We need to use an internet service somewhere, and are delighted to note that there is an “internet café” across the alley. It doesn’t really look like a café—more like a cave-y thing with crumbling wall stuff going on all around it. It’s shaky, but it is what is available. (We all thought India must have internet cafes at every corner, given that they hold every phone-answering and computer service job in America, but that’s just not the case.)
We head in, not at all clear that this almost literal hole-in-the-wall can actually get reception of any kind. There’s a little kid there, probably 6 years old. Maybe 5. A couple other kids drift in and around–smaller, younger. Four, five years old maybe.
The Elder among them struts up and announces “You Need Internet—no problem.”

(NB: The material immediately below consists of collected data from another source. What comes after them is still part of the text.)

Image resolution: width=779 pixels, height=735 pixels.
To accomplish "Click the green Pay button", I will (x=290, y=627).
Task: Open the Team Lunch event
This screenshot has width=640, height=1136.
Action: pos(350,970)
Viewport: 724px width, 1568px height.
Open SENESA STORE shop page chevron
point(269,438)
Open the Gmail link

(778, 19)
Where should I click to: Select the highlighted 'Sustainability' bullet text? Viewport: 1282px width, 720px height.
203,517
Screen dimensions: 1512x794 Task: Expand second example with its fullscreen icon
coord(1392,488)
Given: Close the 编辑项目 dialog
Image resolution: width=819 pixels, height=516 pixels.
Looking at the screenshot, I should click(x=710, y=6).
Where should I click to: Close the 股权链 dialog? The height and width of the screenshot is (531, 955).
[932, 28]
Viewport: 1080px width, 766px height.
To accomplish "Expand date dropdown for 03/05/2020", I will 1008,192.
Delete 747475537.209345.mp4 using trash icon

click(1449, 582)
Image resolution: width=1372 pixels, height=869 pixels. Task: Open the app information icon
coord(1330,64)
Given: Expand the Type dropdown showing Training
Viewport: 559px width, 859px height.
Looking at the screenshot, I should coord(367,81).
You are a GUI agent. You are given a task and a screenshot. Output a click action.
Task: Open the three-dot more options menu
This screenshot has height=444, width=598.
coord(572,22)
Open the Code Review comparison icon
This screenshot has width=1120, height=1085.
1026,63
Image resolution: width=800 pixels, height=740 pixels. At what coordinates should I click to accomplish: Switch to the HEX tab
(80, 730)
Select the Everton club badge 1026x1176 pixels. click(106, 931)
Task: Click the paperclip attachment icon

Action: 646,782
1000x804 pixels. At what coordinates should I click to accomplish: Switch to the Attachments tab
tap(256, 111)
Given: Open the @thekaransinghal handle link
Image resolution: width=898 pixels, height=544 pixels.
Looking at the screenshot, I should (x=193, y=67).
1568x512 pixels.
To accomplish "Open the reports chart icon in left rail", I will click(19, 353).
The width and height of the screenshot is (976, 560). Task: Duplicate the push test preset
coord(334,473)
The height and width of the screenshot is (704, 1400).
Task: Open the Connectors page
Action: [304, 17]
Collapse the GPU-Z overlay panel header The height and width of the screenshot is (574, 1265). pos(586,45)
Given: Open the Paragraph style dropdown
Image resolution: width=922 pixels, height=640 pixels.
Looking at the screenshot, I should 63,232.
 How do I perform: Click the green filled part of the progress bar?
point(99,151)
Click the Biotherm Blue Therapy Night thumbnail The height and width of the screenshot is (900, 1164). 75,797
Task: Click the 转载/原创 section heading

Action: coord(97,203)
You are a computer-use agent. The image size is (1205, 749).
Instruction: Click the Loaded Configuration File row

“Yes, we do—who runs this place?”
“I do. One hundred rupees.”
Wow. The six year old is the IT guy. The four and five year old are his tech support staff.
They get on the rickety old jalopy computers and jump start a couple of them. I thought they might need jumper cables.
“Oh, come on, now, twenty rupees maximum. “
“Fifty rupees!” He is bargaining. Wow.
“Twenty five rupees.”
“Thirty rupees. Best price.”
“OK, thirty rupees.”
We know we are getting hosed by this little guy, but it’s 30 rupees. It’s practically free. And we like him a lot.
Business guys, entrepreneurs, hard bargainers, and IT Guys. For the thousandth time in a matter of days, our ideas of how things are supposed to work in the world are shown for what they are—just one very limited notion of how the world can work.
Four, five and six year olds running an internet café.
But it’s India. No Problem.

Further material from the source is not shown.